Ahhh Minority Report ! Entrée en matière idéale que la nouvelle qui a inspiré à Steven Spielberg un excellent film de Science Fiction ! Ainsi, il est aisé de plonger dans cet univers futuriste où le crime n’existe plus puisque grâce au programme PreCrime les criminels sont arrêtés avant même de commettre leur méfait. John Anderton, le papa de PreCrime, réalise un jour qu’il va abattre un homme qu’il ne connaît pourtant pas. Pris de panique, il va essayer de s’enfuir et de percer à jour la sordide machination dont il se dit la victime.


Les similitudes avec le film sont nombreuses. Mais c’est également le cas des divergences et c’est pour cela que la nouvelle est agréable à parcourir alors même qu’on connaît bien le film. Dick nous invite à nous interroger sur le bien-fondé d’une paix durable et absolue après une période de guerre totale mais également, à l’instar du film, sur la notion de libre arbitre. Rapport Minoritaire est une nouvelle atypique, bien construite et qui réserve assurément son lot de rebondissements !


Note : 8 (+reco)



Un jeu guerrier



Alors que la guerre fait rage entre la Terre et Ganymède (l’un des satellites de Jupiter), des inspecteurs du contrôle qualité étudient des jouets ganymédiens saisis en vue d’une éventuelle commercialisation sur Terre. Ces inspecteurs vont passer au crible 3 jeux dont un mystérieux simulateur de prise d’assaut de forteresse avec de petits soldats.


War Game est une nouvelle expresse de 30 pages qui, je vous l’annonce, envoie sacrément du pâté. C’est la nouvelle la plus courte du recueil mais c’est celle qui m’a le plus bluffé. Au-delà du fait que la description des 3 jeux est dépaysante et atteste du génie de Dick en matière d’imaginaire, les réflexions qui émanent de ces pages trouveront écho dans l’intégralité des autres nouvelles de cet ouvrage.

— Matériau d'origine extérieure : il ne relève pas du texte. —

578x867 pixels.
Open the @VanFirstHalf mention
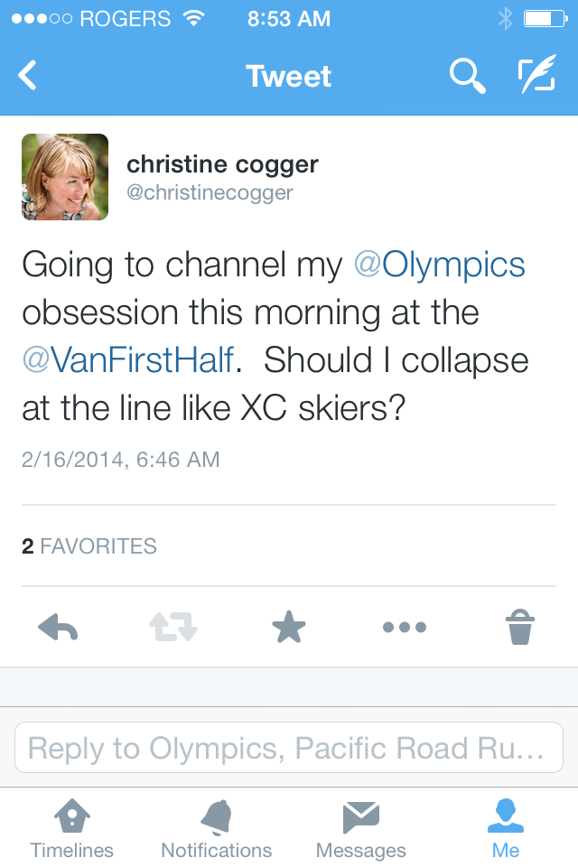click(128, 360)
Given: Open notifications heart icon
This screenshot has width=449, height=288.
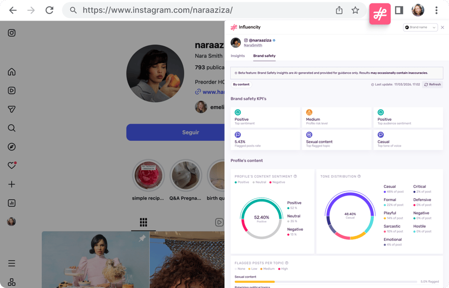Looking at the screenshot, I should (x=12, y=165).
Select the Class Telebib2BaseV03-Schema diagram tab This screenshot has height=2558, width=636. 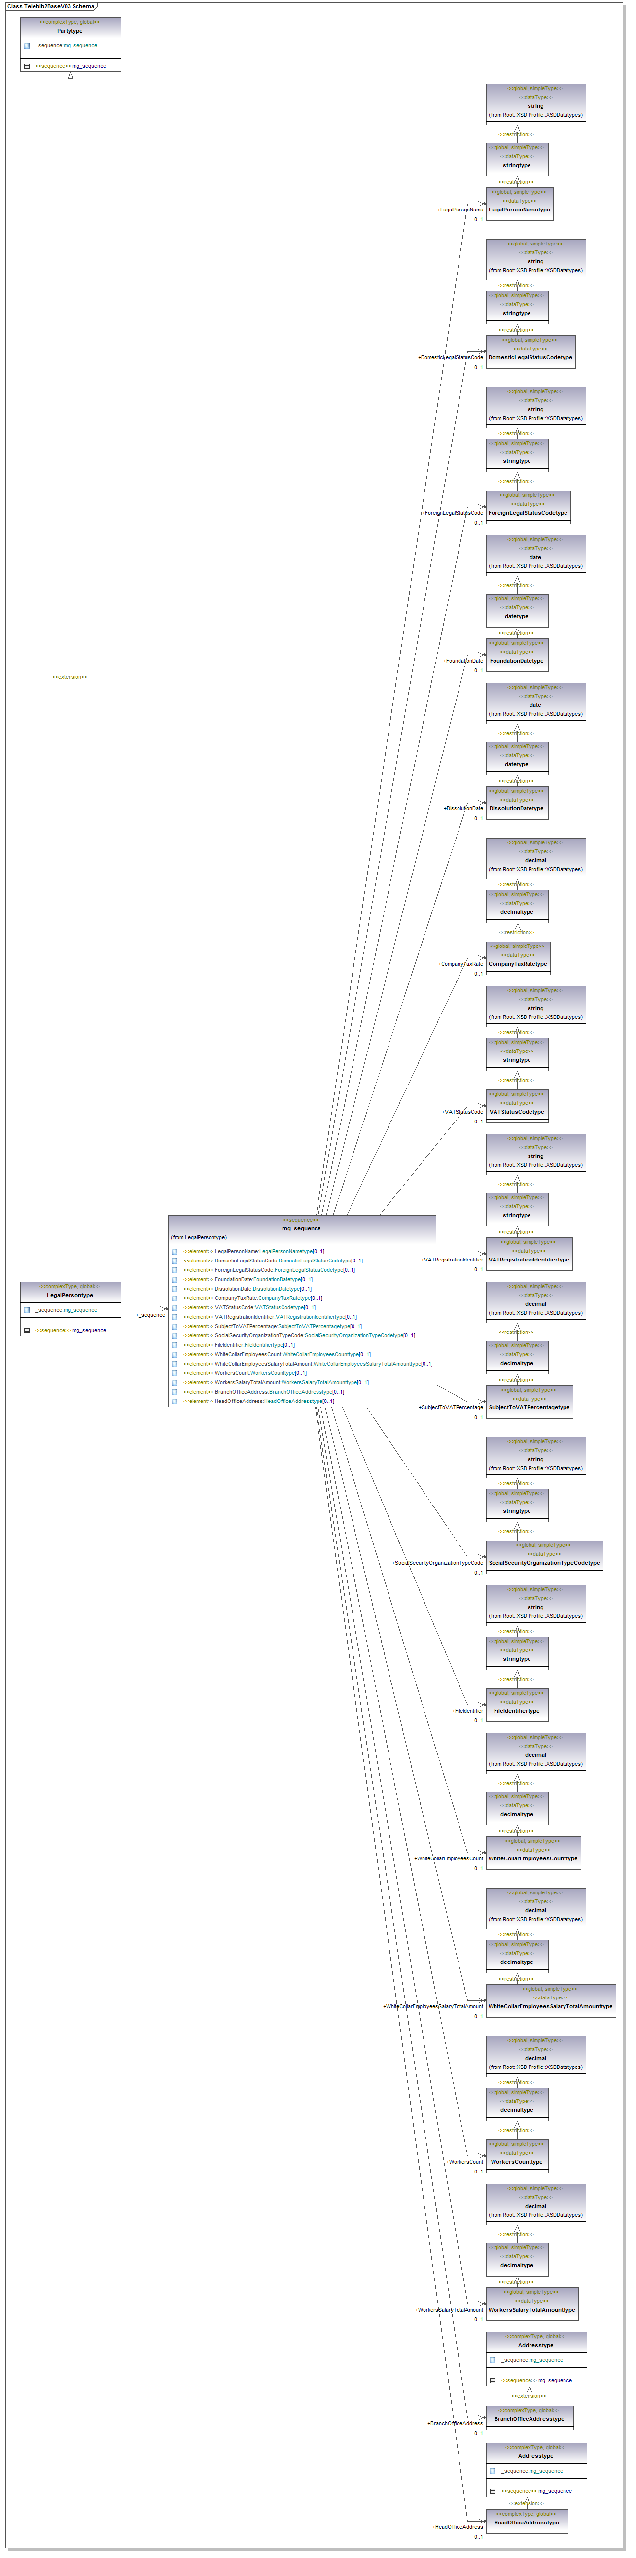point(50,7)
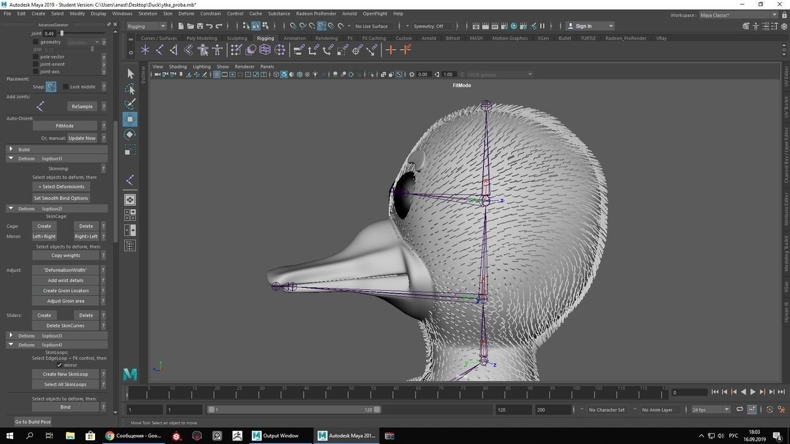Open the Rigging menu set dropdown

[146, 26]
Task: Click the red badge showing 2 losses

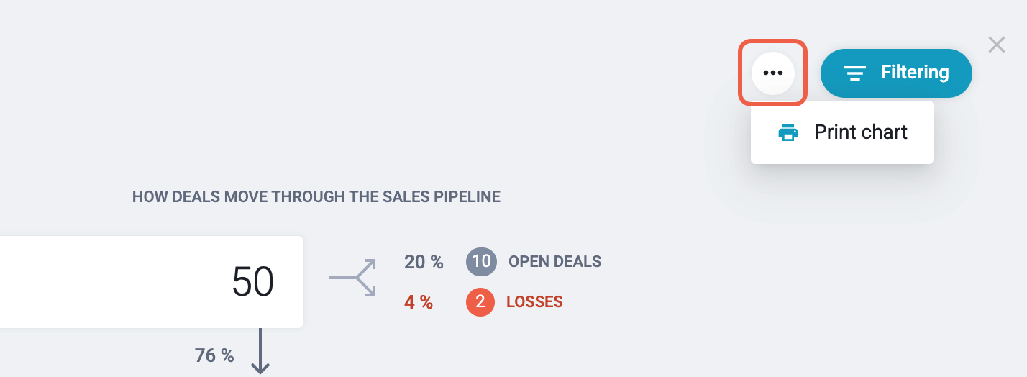Action: pos(480,302)
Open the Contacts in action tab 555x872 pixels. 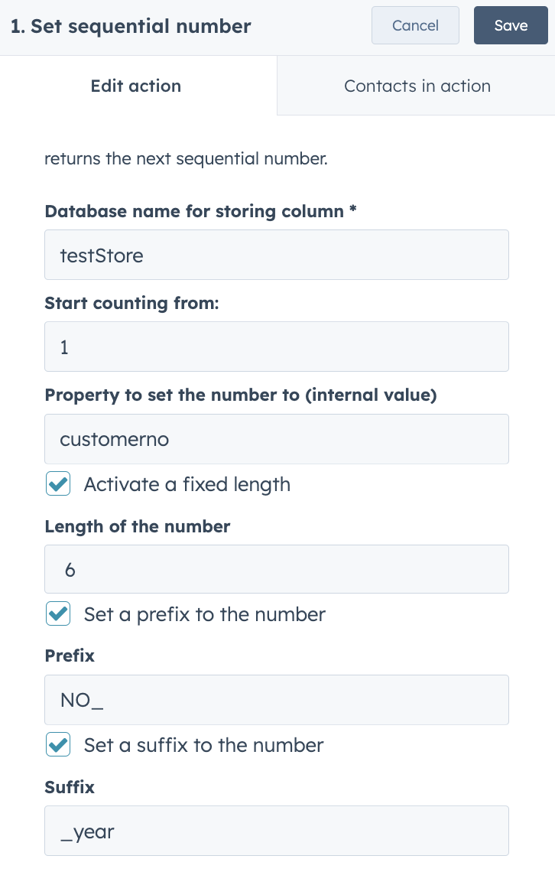(x=417, y=86)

En à peine 10-15minutes de lecture, Dick pose un univers, nous balance de la bonne SF dont il a le secret, s’amuse à brouiller les repères de temporalité et de réalité des personnages ainsi que du lecteur et arrive à cueillir avec malice ce dernier à travers un message qui fait froid dans le dos. Bref, ce qui fait le charme de Dick est condensé dans cette nouvelle. Une pure réussite.


Note : 9 (+reco)



Ce que disent les morts



A sa mort, Louis Sarapis, l’un des hommes les plus puissants du monde, est cryonisé et entre dans un état de Semi-Vie lui permettant de communiquer avec les vivants. Mais rapidement la voix de Louis Sarapis envahit les ondes radio et télé. Il est omniprésent, inarrêtable et il semble en plus nourrir de grands projets politiques par-delà la mort…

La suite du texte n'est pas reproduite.